Excerpt provided –
====
After discharge from the barrel the round is further accelerated both linearly and angularly by the rocket motor. When the resultant centrifugal forces reach a predetermined level, the spring forces on locking plungers 38 are overcome and then they are withdrawn from the notches 40. The slider 30 has a greater mass at its upper end so that, it will be displaced by centrifugal force to the armed position of FIG. 4 once the plungers 38 have been so withdrawn. The balls 46, 58 are thrown by centrifugal force, into notches 70, formed in the sidewalls of slot 32, to lock the slider 30 in this armed position.
When the round 10 hits its target, the firing pin will be thrown forward to strike the primer charge 34, thus providing a high energy discharge which passes through an explosion 72 in the body member 28 to detonate the warhead 18.
The described safety action of the ball 46 is particularly suited to use in combination with a safety of the type provided by the plungers 38 in that it imposes a maximum number of force loadings which must be imposed in a proscribed sequence before the fuze is armed. Such loadings and sequence are virtually impossible to obtain except in actual firing of a round of ammunition. Therefore, an ultimate measure of safety is provided.
While it is extremely unlikely, if the locking plungers 38 failed to perform their safety function, the ball 46 would be capable of providing a fully adequate measure of safety. Thus it will be apparent that the described safety functions of the ball 46 will be adequate, per se, for the requirements of many types of ammunition.
In this connection it should be noted that the ball must be subjected to both linear and angular acceleration before it can be displaced to permit arming of the fuze. Not only is it unlikely that both such forces would occur in ordinary handling of ammunition or even accidental mishandling, it is further unlikely that they would occur with a magnitude comparable to those generated in the discharge of ammunition. Beyond this the linear force to displace the ball 46 may be in an opposite direction, as described, to that required to cause the firing pin to impact the primer charge. With this in mind it could be advantageous to have the leaf spring return the ball 46 into the locking recess 50 if there is not sufficient centrifugal force, in addition to linear and acceleration, to arm the fuze.
This and other modifications of the described and preferred embodiment of the invention will occur to those skilled in the art within this scope of the inventive concepts which are delineated by the following claims.
====
Information provided –
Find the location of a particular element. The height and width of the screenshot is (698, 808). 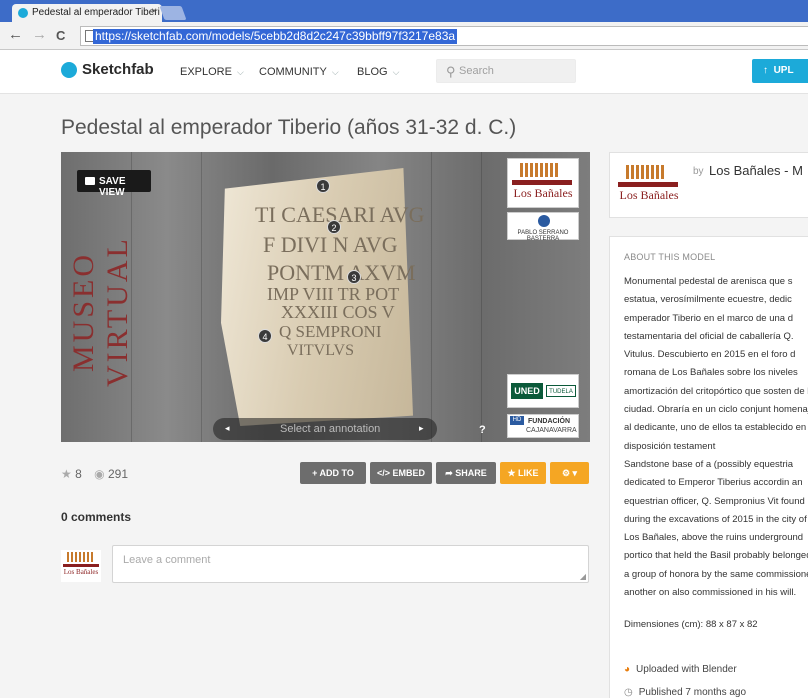

model-stats: ★ 8 ◉ 291 is located at coordinates (94, 474).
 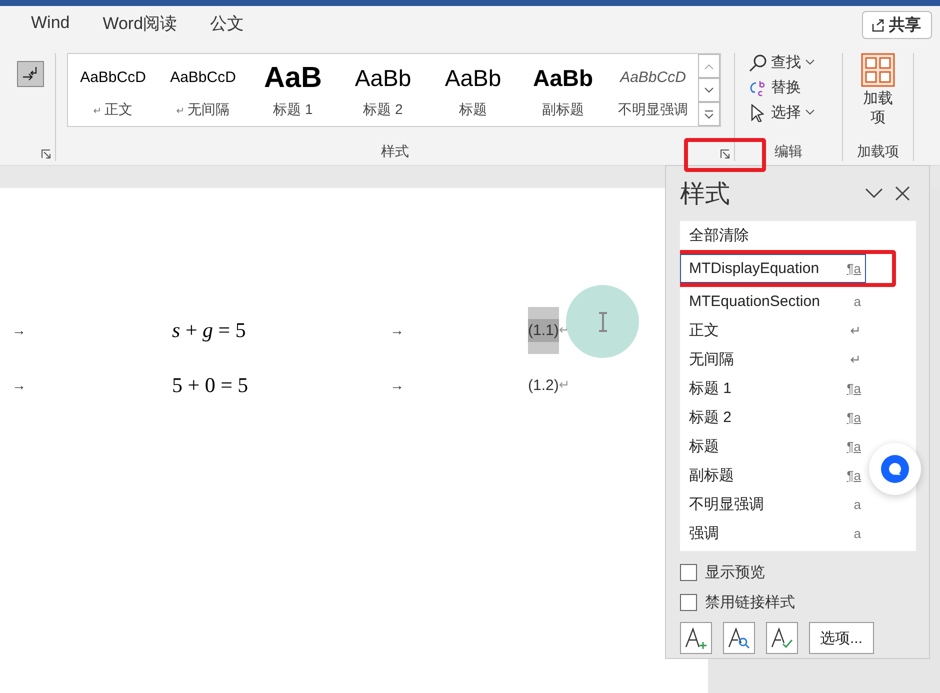 I want to click on share-button: 共享, so click(x=897, y=25).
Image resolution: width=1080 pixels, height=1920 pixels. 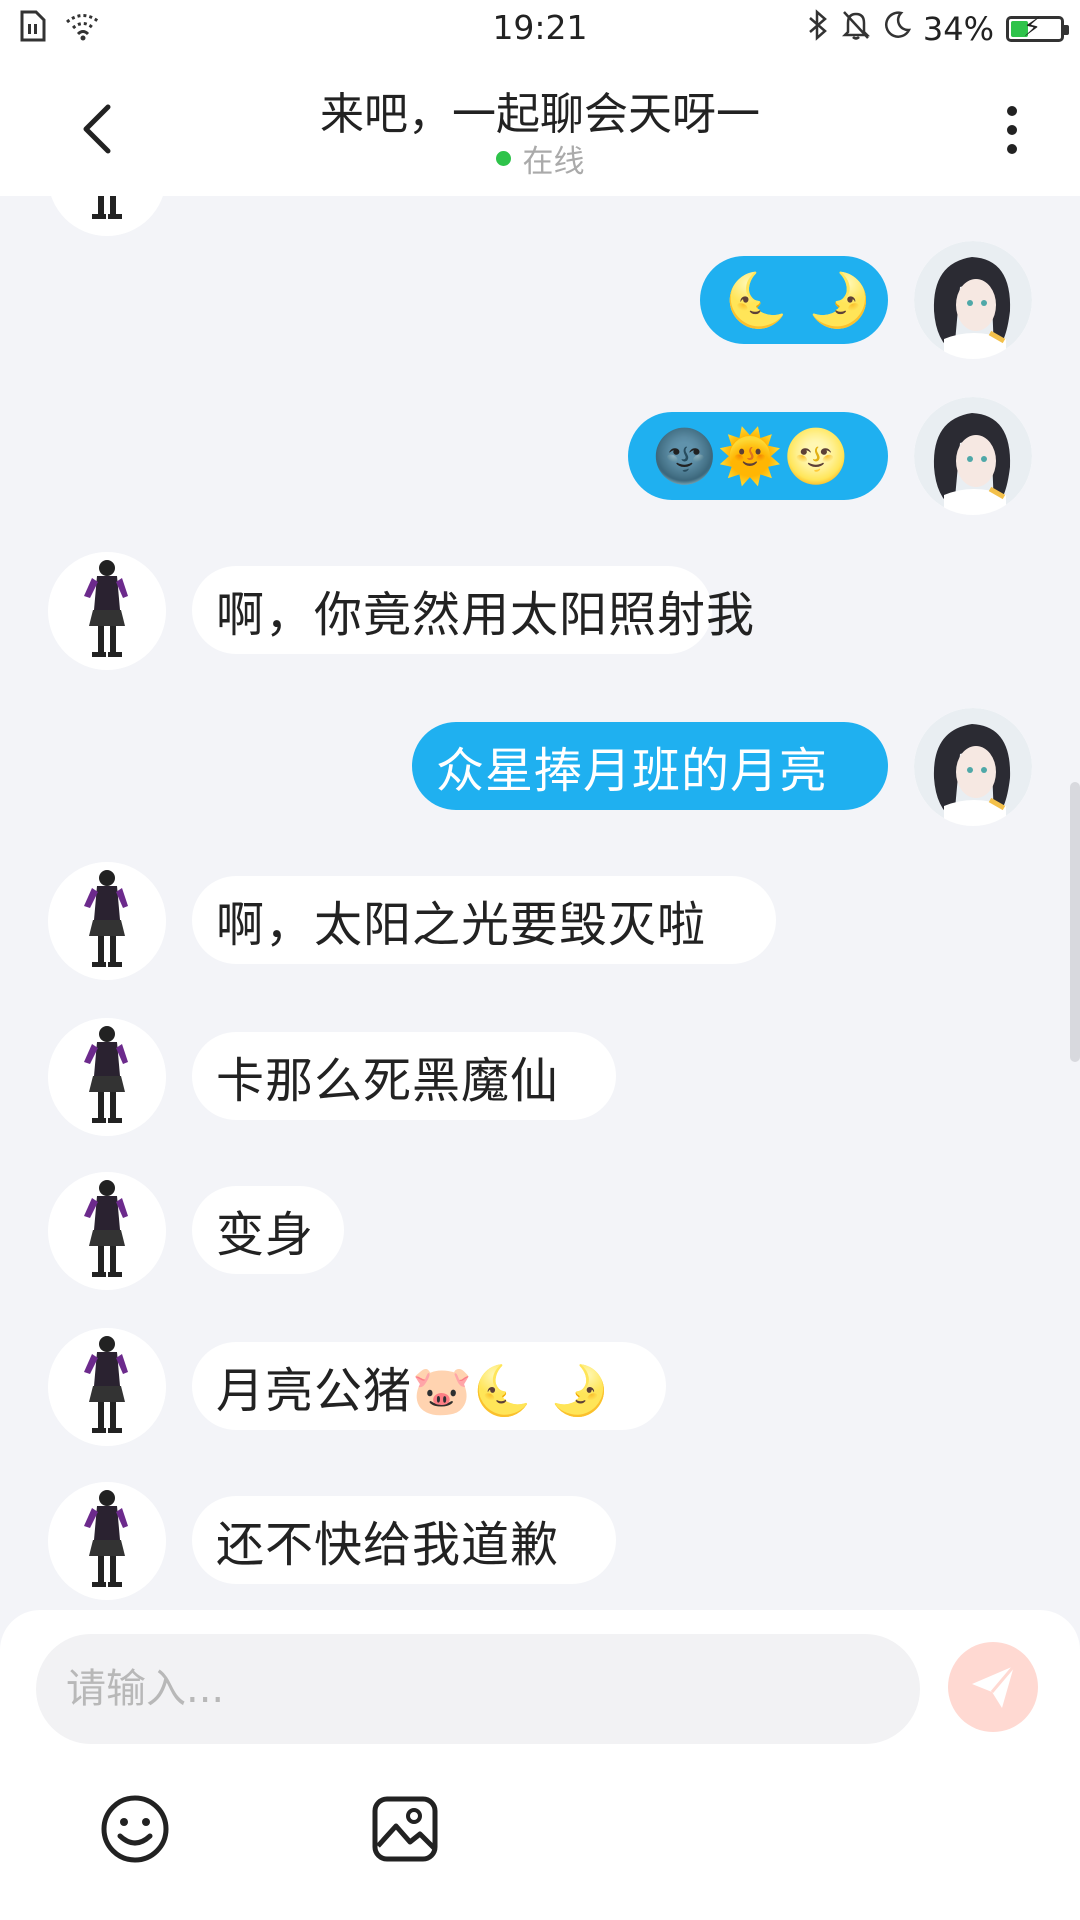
====
Requirement – Please write the next part of the fuze patent text, picking up after its final sentence. The data is separate from the fuze patent text.

Solved problem –
Having thus described the invention what is claimed as novel and desired to be secured by Letters Patent of the United States is:
1. A fuze for incorporation in a round of ammunition which will be linearly and angularly accelerated, relative to a central spin axis, when discharged from a gun, said fuze comprising:
a slider;
housing means including a guideway receiving said slider for movement in a path transverse to said spin axis;
a primer charge;
an igniting means;
means for lockin said slider in a safe position preventing operative contact between the igniting means and the primer charge;
said locking mean comprising:
a locking element partially engaging said slider and said housing means and maintaining the slider in said safe position;
a reversely folded leaf spring anchored in said slider, ef-
fective on said locking element in the same direction as the round of ammunition is to be linearly accelerated, for maintaining the locking element in its locking position;
said slider having a passageway transverse to said guideway and receiving said locking element when the locking element is displaced from its locking position against the action of said resilient means, upon linear acceleration of said ammunition round;
whereby the locking element will only be displaced from its locking position by a predetermined linear acceleration and only maintained so displaced in said slider passageway by angular acceleration, thereby permitting movement of the slider from its safe" position only under conditions encountered in discharge of the round of ammunition from a gun. 2. A fuze as in claim 1 wherein the locking element is a ball. 3. A fuze as in claim 1 wherein: the slider has a greater mass on one side of the spin axis, whereby when the locking element is displaced from its locking position the slider may be displaced by centrifugal force from its safe position to a position permitting operative contact between the igniting means and the primer charge. 4. A fuze as claim 1 further comprising: a plunger; and resilient means urging said plunger radially inwardly, relative to said spin axis, against the side of said slider in said safe position, thereby providing additional means for retaining said slider in its safe position, which means will be released only upon a spin rate producing a predetermined centrifugal force. 5. A fuze as in claim 2 further comprising: a pair of plungers; resilient means respective urging said plungers radially inwardly, relative to said spin axis, against opposite sides of said slider in said safe position; thereby providing additional means for retaining the slider in its safe position, which means will not be released upon a radial loading in only one direction relative to said Spln 8x18. 6. A fuze as in claim 5 wherein the resilient means acting upon the locking element comprise:
a reversely folded leaf spring anchored in said slider; and the slider has a greater mass on one side of the spin axis; whereby when the locking element is displaced from its locking position and the plungers are displaced from retaining contact with said slider, the slider may be displaced, by centrifugal force from its safe position to a position permitting operative contact between the igniting means and the primer charge and wherein said locking element now locks said slider in the armed position.
Claims (6)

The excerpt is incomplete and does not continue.